Their Mum constantly says how happy they are. And they are because they get up when they want, do an hour of some worksheets in the morning and spend the rest of the day shopping, on outings to Costa or on their tablets.

They're both very behind in their education and their Mum seems to have no plans of how to address this or what their future might be.

The 9 year old does want to go to back to school for secondary but will be so behind I doubt she'll catch up.

The 7 year old doesn't want to go to school ever and Mum doesn't seem to want her to but has no idea how she'll pass any exams, get a job or be a functioning member of society.

Mum not wanting to get a job is also playing a huge part in her wanting the DC to be home-ed.

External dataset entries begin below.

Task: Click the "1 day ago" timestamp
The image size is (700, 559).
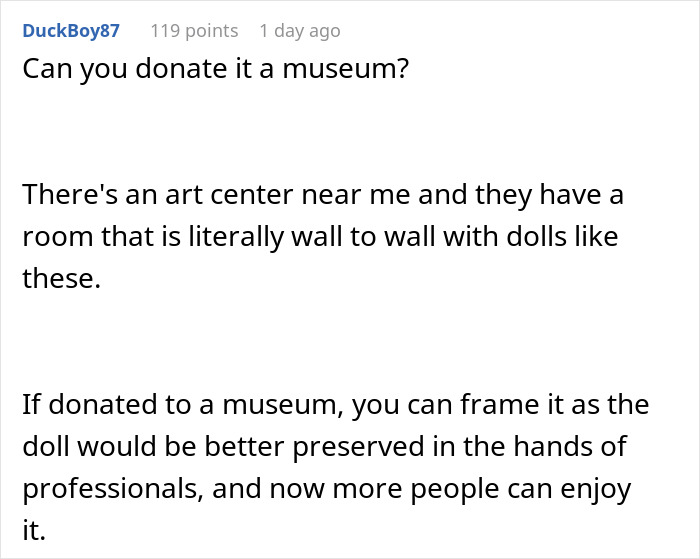Action: (299, 31)
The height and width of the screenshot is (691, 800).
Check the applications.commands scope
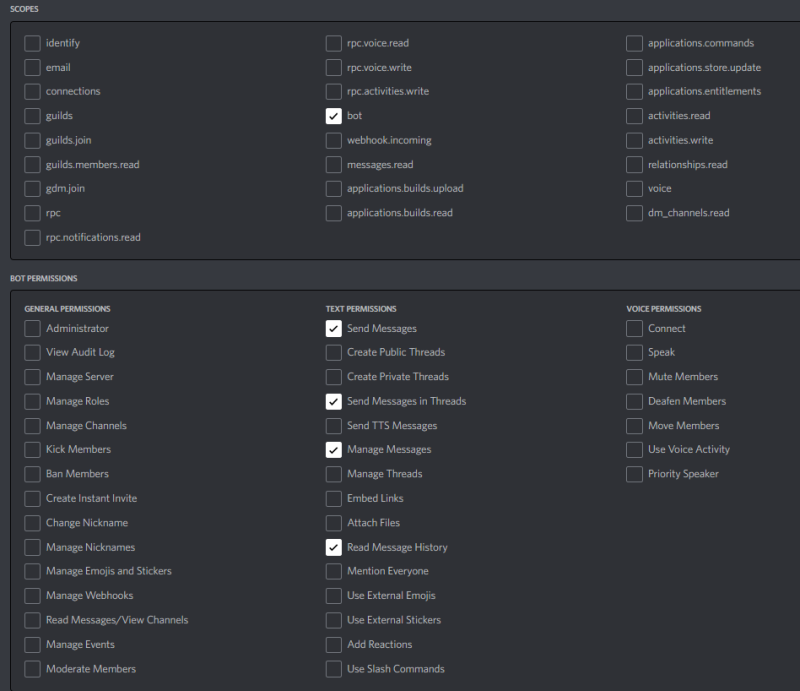(634, 43)

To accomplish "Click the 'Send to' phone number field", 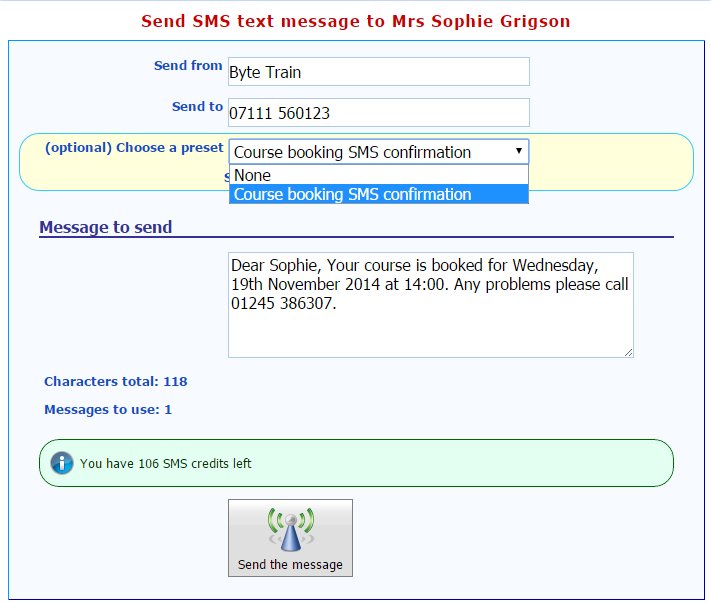I will pyautogui.click(x=378, y=113).
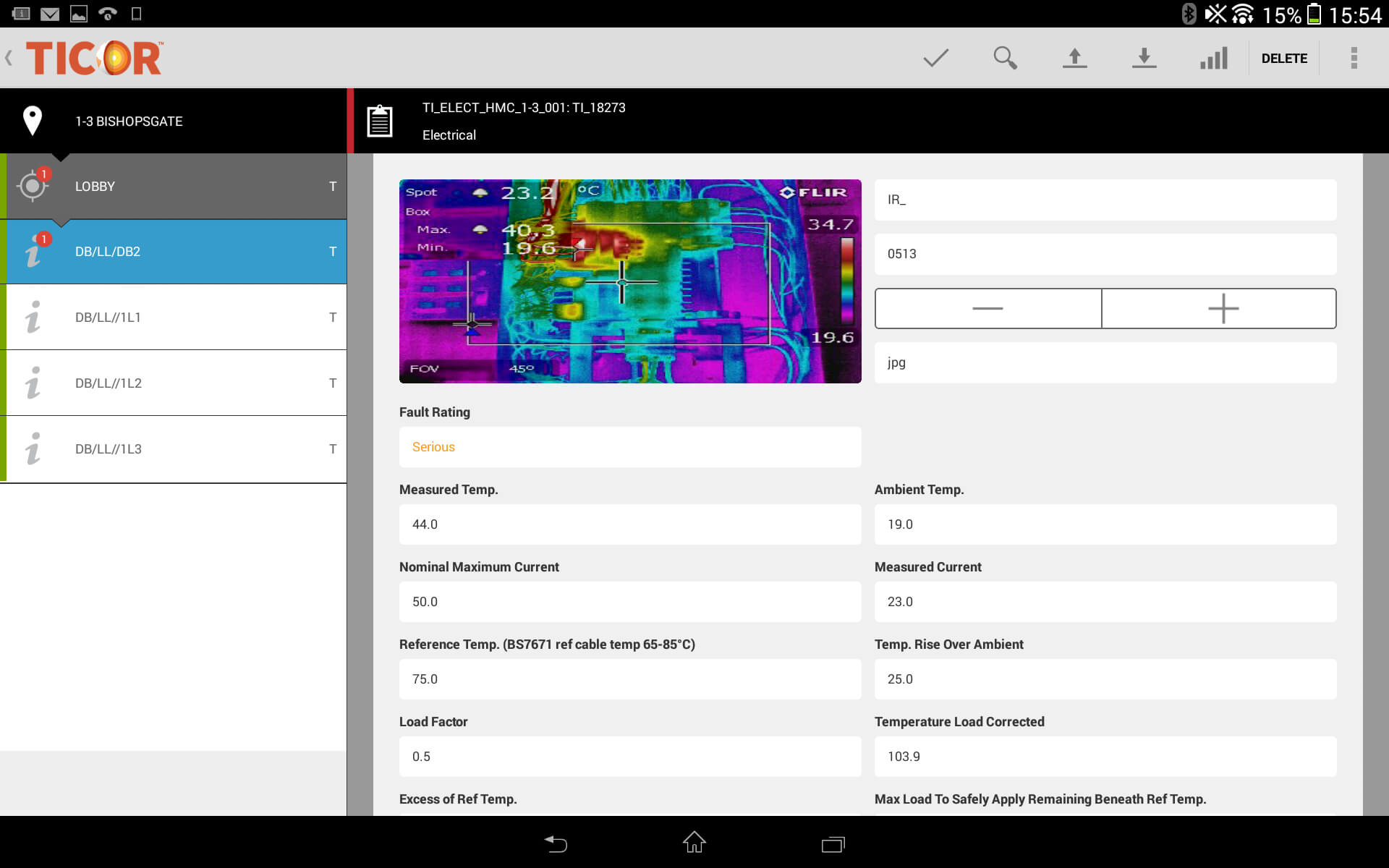Expand the DB/LL/1L3 tree item
The width and height of the screenshot is (1389, 868).
pos(174,448)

Username999999 · 08/06/2025 11:56

I’m not sure this is directly answering your question, but I’d like to offer our experience. I have 4 kids who were all / will be HE until 6th form, mostly as it felt too early to send the eldest to school aged 4, then we became part of a thriving HE community and it became a way of life.

My 16yo has just been diagnosed as autistic with ADHD. His bf was diagnosed the same last year. They’ve known each other since they were toddlers and have both been HE till now, they have achieved GCSEs and will be off to college in September. All the reading I am doing atm about receiving a diagnosis in mid teens talks about the likely MH issues due to the pressures of school and masking. I honestly don’t recognise this at all in these kids. They have a wide circle of friends, wide ranging interests and are members of several clubs. So I would argue for the child that there is no such thing as withdrawing them from school too early. Obviously the effect on family finances is a different consideration…

FinancialWhines · 08/06/2025 11:56

"But I also see a lot of parents pull their children out of school (in my opinion) prematurely. ".

I have seen this happen almost entirely because the education authority threatens the parents with legal action when their child misses a lot of school. The parents are scared and don't have the money or knowledge to battle against it. It gets the child off the education authorities books but creates a long term problem.

YesHonestly · 08/06/2025 13:16

FinancialWhines · 08/06/2025 11:56

"But I also see a lot of parents pull their children out of school (in my opinion) prematurely. ".

I have seen this happen almost entirely because the education authority threatens the parents with legal action when their child misses a lot of school. The parents are scared and don't have the money or knowledge to battle against it. It gets the child off the education authorities books but creates a long term problem.

What long term problems does it create?

TigerIamNot · 08/06/2025 13:26

But I also see a lot of parents pull their children out of school (in my opinion) prematurely.

why do you think so? what do you know professionally about triggers for EBSA. What do you know about the families whom you judge to pull children out too soon?

And why does it bother you so much when parents make decisions for the wellbeing of their children. Children, with whom I presume you have nothing to do with?